Identification of novel Lck‐derived T helper epitope long peptides applicable for HLA‐A2+ cancer patients as cancer vaccine

The present study attempted to identify T helper epitope long peptides capable of inducing cytotoxic T lymphocytes (CTL) from Lck antigen (p56Lck), the src family tyrosine kinase, which is known to be aberrantly expressed in metastatic cancers cells, in order to develop a long peptide‐based cancer vaccine for HLA‐A2+ cancer patients. Based on the biding motif to the HLA‐DR and HLA‐A2 alleles, 94 peptides were prepared from the Lck antigen.

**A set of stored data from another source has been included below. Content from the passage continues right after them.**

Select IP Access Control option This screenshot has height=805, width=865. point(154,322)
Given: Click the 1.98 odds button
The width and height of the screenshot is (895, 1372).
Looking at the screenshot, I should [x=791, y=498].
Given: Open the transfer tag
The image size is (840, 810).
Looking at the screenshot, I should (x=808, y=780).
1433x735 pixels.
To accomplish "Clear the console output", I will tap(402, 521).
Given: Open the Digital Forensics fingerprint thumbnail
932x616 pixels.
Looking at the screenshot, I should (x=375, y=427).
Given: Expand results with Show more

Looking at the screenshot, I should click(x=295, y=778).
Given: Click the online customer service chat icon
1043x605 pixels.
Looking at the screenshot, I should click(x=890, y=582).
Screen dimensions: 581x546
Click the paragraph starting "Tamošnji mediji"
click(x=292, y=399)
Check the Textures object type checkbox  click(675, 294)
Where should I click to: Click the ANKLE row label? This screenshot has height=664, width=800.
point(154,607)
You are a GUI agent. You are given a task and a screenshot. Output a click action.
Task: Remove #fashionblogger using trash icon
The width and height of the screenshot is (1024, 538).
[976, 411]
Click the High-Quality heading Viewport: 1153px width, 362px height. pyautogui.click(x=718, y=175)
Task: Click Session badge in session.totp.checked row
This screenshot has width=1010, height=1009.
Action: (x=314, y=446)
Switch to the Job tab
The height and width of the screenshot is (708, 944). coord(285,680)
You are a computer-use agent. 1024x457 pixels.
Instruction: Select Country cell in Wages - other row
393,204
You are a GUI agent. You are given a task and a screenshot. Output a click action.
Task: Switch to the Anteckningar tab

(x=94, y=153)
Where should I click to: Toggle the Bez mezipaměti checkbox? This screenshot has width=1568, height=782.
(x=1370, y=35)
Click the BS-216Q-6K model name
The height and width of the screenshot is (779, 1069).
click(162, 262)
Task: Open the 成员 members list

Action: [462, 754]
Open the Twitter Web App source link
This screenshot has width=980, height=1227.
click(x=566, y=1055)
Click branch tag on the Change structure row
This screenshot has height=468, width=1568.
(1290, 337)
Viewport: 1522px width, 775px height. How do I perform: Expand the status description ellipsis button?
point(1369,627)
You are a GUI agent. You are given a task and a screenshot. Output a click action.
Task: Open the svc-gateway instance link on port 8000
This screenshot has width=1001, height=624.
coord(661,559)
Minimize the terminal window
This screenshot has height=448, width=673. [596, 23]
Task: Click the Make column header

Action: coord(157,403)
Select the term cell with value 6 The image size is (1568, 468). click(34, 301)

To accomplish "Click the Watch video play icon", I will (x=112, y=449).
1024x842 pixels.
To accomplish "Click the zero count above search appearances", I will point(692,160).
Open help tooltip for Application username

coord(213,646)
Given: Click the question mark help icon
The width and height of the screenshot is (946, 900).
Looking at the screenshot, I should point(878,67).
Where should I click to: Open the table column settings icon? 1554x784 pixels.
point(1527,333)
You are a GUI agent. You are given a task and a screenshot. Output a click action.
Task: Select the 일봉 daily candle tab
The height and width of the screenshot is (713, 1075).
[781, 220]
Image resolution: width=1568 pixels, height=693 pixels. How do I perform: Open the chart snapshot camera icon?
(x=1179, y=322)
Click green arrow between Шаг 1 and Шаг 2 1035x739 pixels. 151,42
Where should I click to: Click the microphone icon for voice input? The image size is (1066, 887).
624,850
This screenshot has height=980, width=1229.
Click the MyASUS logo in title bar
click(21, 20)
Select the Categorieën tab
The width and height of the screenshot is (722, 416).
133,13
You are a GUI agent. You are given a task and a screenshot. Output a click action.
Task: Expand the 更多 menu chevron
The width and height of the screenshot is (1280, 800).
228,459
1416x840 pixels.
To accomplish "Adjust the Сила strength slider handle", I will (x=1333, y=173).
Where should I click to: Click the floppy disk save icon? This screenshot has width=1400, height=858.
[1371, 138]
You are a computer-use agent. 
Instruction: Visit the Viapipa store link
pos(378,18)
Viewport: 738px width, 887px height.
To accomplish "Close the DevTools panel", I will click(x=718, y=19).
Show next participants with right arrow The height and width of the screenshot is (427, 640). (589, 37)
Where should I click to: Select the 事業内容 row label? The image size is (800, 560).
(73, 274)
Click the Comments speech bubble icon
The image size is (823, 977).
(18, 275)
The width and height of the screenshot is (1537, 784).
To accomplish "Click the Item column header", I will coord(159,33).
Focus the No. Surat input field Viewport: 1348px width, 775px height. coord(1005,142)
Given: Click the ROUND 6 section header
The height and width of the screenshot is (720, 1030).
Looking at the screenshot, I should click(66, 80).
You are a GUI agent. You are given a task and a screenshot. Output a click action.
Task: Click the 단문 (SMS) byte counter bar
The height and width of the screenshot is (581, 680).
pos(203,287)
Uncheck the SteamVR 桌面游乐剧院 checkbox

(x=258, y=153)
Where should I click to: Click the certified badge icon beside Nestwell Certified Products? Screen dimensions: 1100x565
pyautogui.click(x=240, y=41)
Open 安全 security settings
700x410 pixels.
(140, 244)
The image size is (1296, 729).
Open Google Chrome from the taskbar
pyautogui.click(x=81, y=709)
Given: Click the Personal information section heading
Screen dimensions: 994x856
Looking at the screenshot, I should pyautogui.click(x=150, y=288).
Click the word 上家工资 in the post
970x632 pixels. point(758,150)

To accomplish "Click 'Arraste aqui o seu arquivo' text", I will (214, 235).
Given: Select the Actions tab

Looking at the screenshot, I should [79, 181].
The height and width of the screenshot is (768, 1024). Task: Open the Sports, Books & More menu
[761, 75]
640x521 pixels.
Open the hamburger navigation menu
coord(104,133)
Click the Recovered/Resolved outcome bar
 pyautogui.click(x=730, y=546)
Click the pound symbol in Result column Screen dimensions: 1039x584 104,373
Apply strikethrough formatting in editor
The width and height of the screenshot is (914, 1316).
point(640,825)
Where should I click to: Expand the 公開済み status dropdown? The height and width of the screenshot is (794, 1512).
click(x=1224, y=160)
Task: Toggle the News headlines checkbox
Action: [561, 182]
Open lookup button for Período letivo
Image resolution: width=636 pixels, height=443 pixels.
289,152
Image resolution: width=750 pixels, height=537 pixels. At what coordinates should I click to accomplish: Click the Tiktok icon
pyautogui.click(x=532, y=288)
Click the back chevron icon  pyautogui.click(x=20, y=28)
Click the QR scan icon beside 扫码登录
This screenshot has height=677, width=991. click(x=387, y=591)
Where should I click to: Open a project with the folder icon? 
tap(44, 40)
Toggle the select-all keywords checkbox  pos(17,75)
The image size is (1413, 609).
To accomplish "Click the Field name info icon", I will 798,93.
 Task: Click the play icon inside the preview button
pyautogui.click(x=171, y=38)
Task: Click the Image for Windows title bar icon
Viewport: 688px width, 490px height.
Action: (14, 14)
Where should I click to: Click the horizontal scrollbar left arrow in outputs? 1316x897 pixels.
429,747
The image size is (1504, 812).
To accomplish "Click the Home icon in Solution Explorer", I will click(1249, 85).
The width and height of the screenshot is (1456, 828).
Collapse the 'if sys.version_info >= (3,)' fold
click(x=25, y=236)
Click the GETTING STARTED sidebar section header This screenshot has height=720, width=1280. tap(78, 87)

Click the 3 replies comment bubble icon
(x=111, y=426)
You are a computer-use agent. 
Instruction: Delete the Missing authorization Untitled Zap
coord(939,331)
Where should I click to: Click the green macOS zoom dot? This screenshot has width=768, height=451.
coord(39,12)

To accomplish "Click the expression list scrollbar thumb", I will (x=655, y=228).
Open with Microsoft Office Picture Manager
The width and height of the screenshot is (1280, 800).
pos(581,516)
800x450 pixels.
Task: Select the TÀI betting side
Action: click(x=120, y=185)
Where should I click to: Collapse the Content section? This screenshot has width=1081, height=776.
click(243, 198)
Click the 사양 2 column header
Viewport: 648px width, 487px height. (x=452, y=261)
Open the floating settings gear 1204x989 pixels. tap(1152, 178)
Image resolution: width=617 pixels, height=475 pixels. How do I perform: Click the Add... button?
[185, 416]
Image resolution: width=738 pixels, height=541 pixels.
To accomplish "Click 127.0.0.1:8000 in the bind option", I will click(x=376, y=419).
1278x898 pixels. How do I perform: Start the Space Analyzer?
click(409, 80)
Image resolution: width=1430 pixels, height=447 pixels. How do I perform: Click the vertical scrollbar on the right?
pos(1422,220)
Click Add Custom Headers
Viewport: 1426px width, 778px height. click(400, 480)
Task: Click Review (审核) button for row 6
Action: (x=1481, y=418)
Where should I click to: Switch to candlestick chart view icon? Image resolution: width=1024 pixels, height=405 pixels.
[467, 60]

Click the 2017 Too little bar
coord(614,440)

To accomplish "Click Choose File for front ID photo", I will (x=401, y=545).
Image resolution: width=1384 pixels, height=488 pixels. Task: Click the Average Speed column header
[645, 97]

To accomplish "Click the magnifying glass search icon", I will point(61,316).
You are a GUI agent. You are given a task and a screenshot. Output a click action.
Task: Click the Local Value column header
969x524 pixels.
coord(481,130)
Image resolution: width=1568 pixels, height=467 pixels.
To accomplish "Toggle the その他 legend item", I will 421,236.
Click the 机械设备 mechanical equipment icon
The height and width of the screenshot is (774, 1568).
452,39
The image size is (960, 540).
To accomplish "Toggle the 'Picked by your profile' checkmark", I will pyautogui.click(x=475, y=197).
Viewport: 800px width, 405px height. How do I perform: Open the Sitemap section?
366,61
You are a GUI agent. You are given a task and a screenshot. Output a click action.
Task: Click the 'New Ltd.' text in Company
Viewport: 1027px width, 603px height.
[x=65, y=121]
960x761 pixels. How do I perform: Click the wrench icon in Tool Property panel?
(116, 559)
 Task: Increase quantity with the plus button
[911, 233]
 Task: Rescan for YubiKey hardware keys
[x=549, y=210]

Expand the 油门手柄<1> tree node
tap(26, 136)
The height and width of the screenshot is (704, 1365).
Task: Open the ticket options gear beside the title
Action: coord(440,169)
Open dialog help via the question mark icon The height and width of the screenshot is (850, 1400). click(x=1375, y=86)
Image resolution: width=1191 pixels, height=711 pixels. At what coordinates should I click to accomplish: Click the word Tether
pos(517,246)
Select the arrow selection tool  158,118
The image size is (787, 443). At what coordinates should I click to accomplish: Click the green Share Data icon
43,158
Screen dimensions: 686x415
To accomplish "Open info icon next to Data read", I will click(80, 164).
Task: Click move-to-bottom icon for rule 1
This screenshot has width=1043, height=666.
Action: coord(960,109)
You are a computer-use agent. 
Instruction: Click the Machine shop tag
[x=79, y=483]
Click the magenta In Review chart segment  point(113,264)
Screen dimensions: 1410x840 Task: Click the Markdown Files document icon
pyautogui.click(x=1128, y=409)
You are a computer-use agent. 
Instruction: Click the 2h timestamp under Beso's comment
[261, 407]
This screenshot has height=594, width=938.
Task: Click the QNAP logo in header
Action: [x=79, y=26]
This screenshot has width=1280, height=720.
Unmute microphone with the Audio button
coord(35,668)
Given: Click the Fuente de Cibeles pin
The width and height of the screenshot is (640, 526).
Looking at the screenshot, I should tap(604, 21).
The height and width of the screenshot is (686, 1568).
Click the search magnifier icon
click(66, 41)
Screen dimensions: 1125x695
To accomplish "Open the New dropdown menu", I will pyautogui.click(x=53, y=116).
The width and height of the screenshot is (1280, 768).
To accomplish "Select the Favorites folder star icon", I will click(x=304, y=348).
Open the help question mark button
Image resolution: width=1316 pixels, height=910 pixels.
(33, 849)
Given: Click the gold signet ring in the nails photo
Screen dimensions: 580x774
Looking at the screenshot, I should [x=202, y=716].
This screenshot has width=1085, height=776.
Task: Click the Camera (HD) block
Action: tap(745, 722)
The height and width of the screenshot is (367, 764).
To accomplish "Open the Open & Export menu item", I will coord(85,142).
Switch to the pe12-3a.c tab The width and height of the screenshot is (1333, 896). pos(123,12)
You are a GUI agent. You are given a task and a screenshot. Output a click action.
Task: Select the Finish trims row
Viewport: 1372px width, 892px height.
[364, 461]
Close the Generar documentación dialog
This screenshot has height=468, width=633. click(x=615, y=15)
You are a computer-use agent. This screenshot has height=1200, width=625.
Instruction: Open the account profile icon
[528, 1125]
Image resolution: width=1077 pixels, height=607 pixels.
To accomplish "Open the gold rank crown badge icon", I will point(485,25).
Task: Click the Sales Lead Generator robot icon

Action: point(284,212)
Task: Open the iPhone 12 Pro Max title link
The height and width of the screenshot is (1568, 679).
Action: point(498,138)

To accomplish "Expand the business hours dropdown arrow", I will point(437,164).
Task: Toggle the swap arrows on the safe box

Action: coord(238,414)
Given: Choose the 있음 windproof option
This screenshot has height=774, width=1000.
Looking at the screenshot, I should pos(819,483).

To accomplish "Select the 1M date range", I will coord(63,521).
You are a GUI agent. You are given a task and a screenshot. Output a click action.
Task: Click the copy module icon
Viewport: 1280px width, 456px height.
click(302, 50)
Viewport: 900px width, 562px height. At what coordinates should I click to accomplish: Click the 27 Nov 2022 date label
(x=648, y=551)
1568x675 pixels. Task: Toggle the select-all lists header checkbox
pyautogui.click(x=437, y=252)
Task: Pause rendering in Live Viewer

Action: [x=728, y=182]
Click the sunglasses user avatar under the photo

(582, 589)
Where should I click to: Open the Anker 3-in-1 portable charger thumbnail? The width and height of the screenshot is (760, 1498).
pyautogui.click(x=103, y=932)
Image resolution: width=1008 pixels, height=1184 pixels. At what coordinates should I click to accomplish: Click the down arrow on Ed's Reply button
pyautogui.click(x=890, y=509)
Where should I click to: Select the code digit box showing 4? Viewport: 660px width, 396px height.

These peptides were screened for their reactivity to immunoglobulin G (IgG) from plasma of cancer patients, followed by testing of their ability to induce both CD4+ and CD8+ T lymphocytes showing not only peptide‐specific IFN‐γ production but cytotoxicity against HLA‐A2+ cancer cells from peripheral blood mononuclear cells (PBMC) of HLA‐A2+ cancer patients. Among 94 peptides tested, the three T helper epitope long peptides and their inner CTL epitope short peptides with HLA‐A2 binding motifs were frequently recognized by IgG of cancer patients, and efficiently induced both CD4+ IFN‐γ+ and CD8+ IFN‐γ+ T lymphocytes. Patients' PBMC stimulated with these long peptides showed cytotoxicity against HLA‐A2+ Lck+ cancer cells in HLA‐class I and HLA‐class II dependent manners. These three peptides might be useful for long peptide‐based vaccines for HLA‐A2+cancer patients with Lck+ tumor cells. Among 94 peptides tested, the three T‐helper epitope long peptides and their inner CTL epitope short peptides with HLA‐A2 binding motifs were frequently recognized by IgG of cancer patients, and efficiently induced both CD4+ IFN‐γ+ and CD8+IFN‐γ+ T lymphocytes.